The team science approach to fight cancer

Jan Kitajewski, the Editor-in -Chief of Vascular Cell highlights his important research breakthroughs in Notch signaling, shares his perspectives on scientific collaborations , as well as his participation in collaborative science projects at Columbia University in New York.

Please could you start by providing a brief overview of your own experience and research. What would you say is your most important research finding so far?

Jan Kitajewski
Jan kitajewski

My research investigates signal transduction pathways that function in developmental and pathological angiogenesis, including Notch, Anthrax Toxin Receptors and Clics.

We have widespread interest in how angiogenic mechanisms drive embryonic, ovarian, placental, retinal and dermal angiogenesis. In addition, we focus on the importance of angiogenesis in fertility, preeclampsia, and retinopathies. Finally, we study how Notch ligands function in the tumor microenvironment.

In the 1990’s, our laboratory identified Notch4 as an endothelial Notch gene and helped establish roles for Notch in arterial development and pathological angiogenesis. This discovery helped launch the investigation of Notch in angiogenesis, which is now a robust enterprise spanning academic research and pharmaceutical therapeutic development. In fact, we recently developed as set of Notch inhibitors, called ‘Notch decoys’ that block tumor growth by reducing tumor vessel growth and function.
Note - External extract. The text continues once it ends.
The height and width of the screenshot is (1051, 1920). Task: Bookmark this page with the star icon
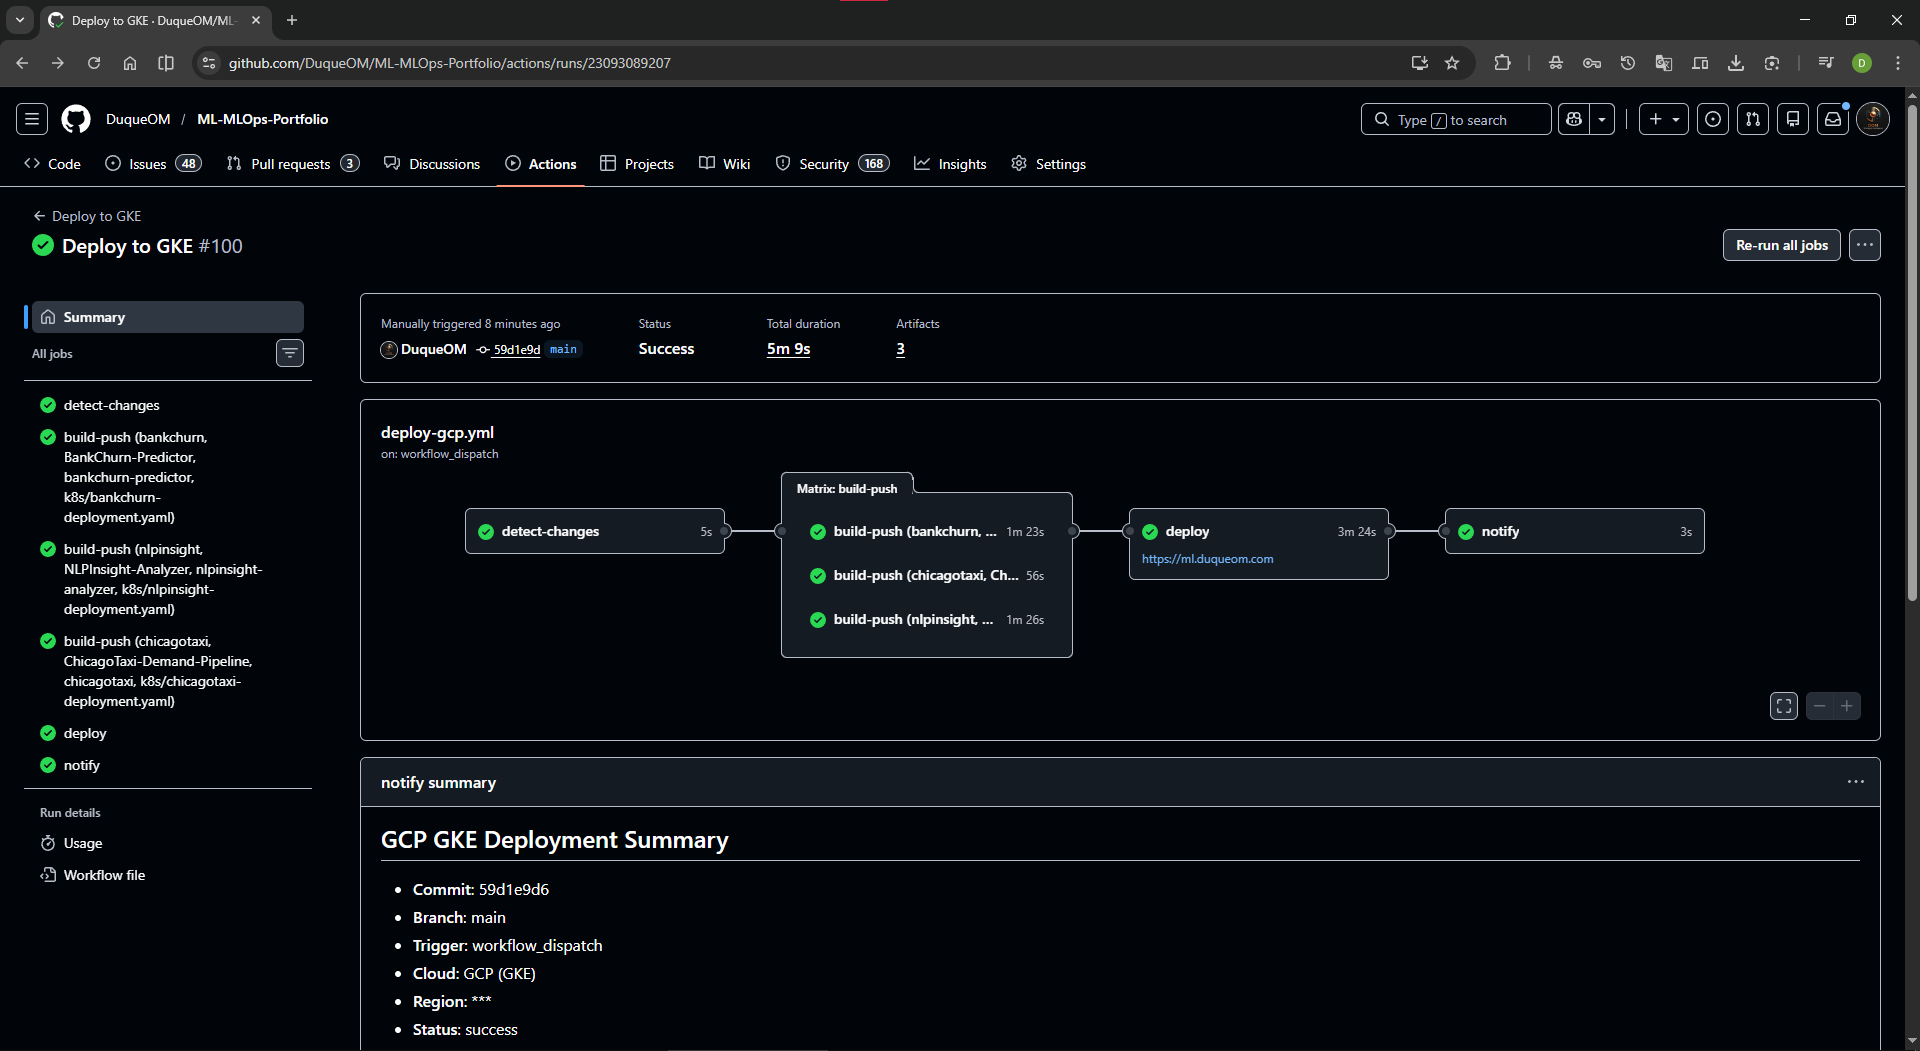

Please can you provide some background to the Herbert Irving Comprehensive Cancer Center?

I currently serve as the co-Director of the Cancer Regulatory Networks program at the Herbert Irving Comprehensive Cancer Center (HICCC) at Columbia University, along with Andrea Califano, the Chair of the Systems Biology department.

The HICCC houses an NCI-sponsored comprehensive cancer center, which means HICCC partners with the New York-Hospital system for clinical care and research, and receives funding from the National Cancer Institute.
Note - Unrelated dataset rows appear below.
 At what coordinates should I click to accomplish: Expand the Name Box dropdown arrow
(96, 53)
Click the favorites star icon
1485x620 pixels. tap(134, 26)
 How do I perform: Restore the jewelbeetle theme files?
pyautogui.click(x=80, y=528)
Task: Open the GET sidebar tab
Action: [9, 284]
The HICCC has an exciting and broad-based research program that, in addition to cancer regulatory networks, focuses on cancer genetics, public health, breast, prostrate, lymphoma/leukemia, and neuro-oncology.

The Cancer regulatory networks program brings together diverse research from systems biology to studies of tumor microenvironment, so it’s an exciting area for networking among Columbia University cancer researchers.

A number of your research projects have evolved from casual conversations with other colleagues in the center, do you have any highlights?

We have used interactions with system biologists to help understand the phenotype of ovarian cancer cells growing in the peritoneal cavity. The ideas we are pursuing evolved from conversations in hallways, labs, and conference rooms on the 9th floor of the Irving Cancer Research center with Dr. Andrea Califano.

My lab has also helped Dr. Timothy Wang understand the cancer stem cell niche in gastrointestinal cancer; Dr. Wang’s office is next to my own and he simply popped in to my office one day to discuss a recent finding, and our joint pursuit of a series of experiments quickly followed.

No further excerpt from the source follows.